30 . The period to be taken into consideration began on 15 December 1994 and ended on 18 December 2006. I t thus lasted twelve years for two levels of jurisdiction and the enforcement stage .

A. Admissibility

1. Six months

31 . The Government raised a preliminary objection that the applicant failed to comply with the six-month rule. They submitted that the period should be calculated from 20 March 2007, the date of the hearing at which the court had given a final judgment at which the applicant and her representative had been present.

32 . The applicant argued that she requested a copy of the written grounds for the second-instance judgment which had been formally delivered to her representative on 5 April 2007. Accordingly, the six-month time-limit should be counted from that date. Her application had been brought within that period. The written grounds had been necessary for discovering the full justification of the Regional Court ' s judgment and assessing the grounds for her application to the Court. In particular, without the reasons it would not be possible to know whether the court awarded the applicant compensation for pecuniary or non-pecuniary damage and whether it examined the total length of the proceedings in the light of the criteria applied by the Strasbourg Court .

33 . The Court reiterates that where the reasons given for the decision are relev ant to the application, the six- month period would ordinarily be taken to run from the date on which the full reasons for the decision had been given, and not the date on which the applicant or her legal adviser had been notified merely of the operative part of the decision (see Eur. Comm. HR, No. 9299/ 81 , Dec. 13.3.84, DR 36, p. 20 and Tereba v Poland ( dec ), no. 30263/04, 21 November 2006).

34 . The Court notes that the applicant requested the Białystok Regional Court to serve on her promptly the written grounds for the judgment of 20 March 2007. Having regard to the close link between the written grounds of that judgment in which the court set out the legal and factual grounds on which it had based its ruling regarding compensation for the unreasonable length of the proceedings and the essence of the applicant ' s complaint about their length submitted under Article 34 of the Convention, the Court accepts that the six-month period started to run on 5 April 2007, the date on which the applicant ' s representative was served with these grounds. The applicant lodged her application with the Court on 4 October 2007.

35 . It follows that the application cannot be declared inadmissible for failure to comply with the six-month requirement within the meaning of Article 35 § 1 of the Convention.

2. Victim status

36 . Secondly, the Government raised an argument that the applicant cannot be considered a “victim”, within the meaning of Article 34 of the Convention, of a violation of her right to a hearing within a reasonable time, this issue falls to be determined in the light of the principles recently established under the Court ' s case-law ( Cocchiarella v. Italy [GC], no. 64886/01, §§ 69-107, ECHR 2006-... and Scordino v. Italy (no. 1) [GC], no. 36813/97, §§ 178-213, ECHR 2006 - ...).

37 . The Białystok Regional Court analysed the course of the impugned proceedings in the light of the criteria which the Court itself applies. It concluded that there had been delays for which the court bailiffs should be held responsible and the applicant ' s right to a hearing without unjustified delay had been breached and awarded the applicant the equivalent of EUR 1,700 in respect of the length of the proceedings. The just satisfaction awarded by the Regional Court amounts to approximately 23 per cent of what the Court would be likely to have awarded the applicant at that time in accordance with its practice, taking into account the particular circumstances of the proceedings.

**Task statement**: According to the judgment extract above, how much did the Białystok Regional Court award the applicant for the length of the proceedings?

**Data below**:
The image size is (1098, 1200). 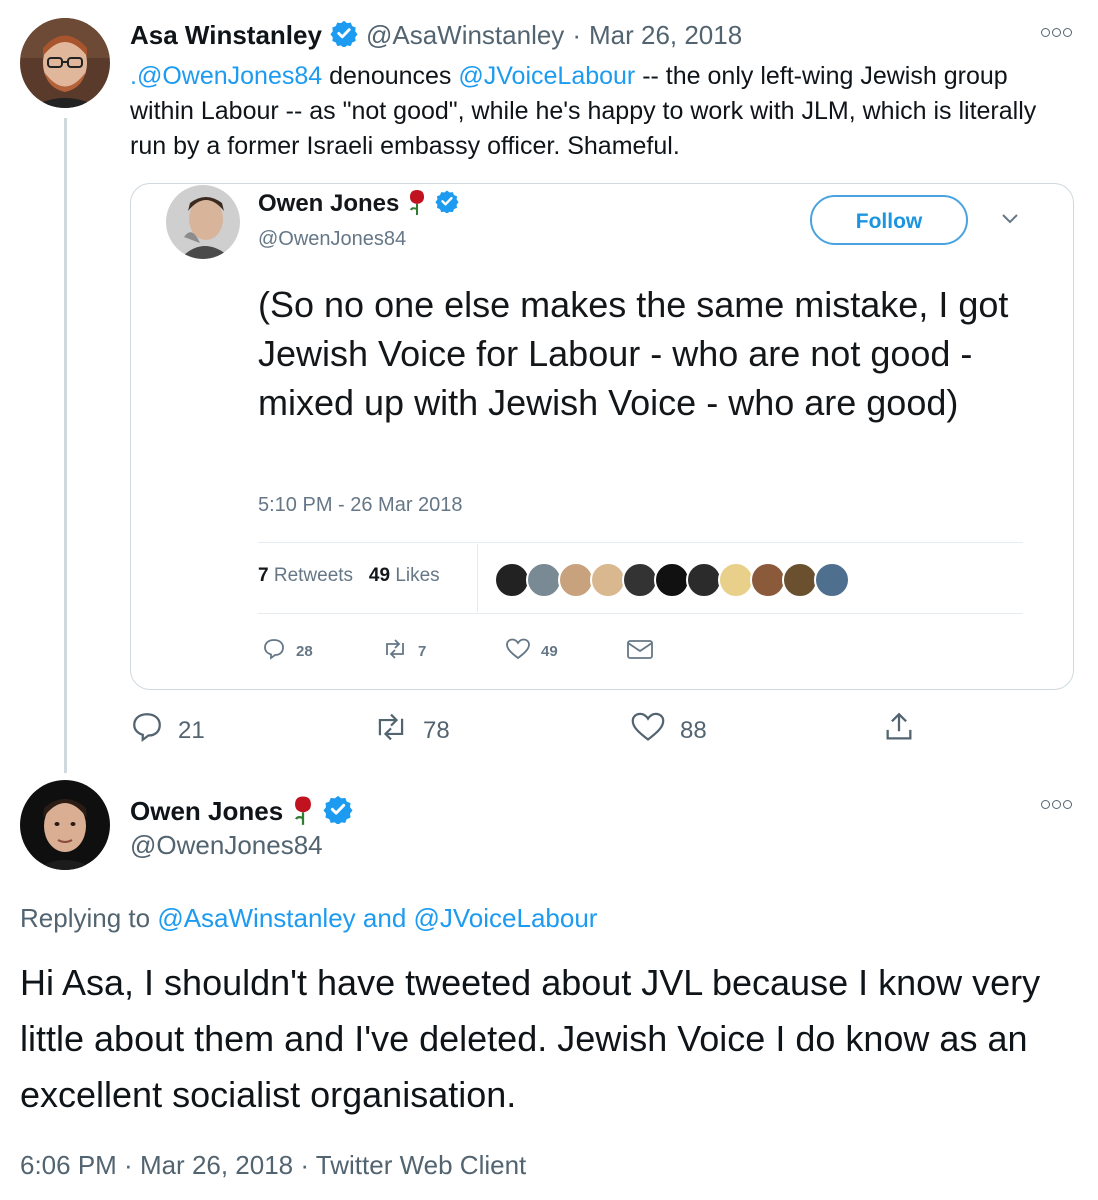 What do you see at coordinates (314, 576) in the screenshot?
I see `retweets-label: Retweets` at bounding box center [314, 576].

**Solution to the problem**: The equivalent of EUR 1,700.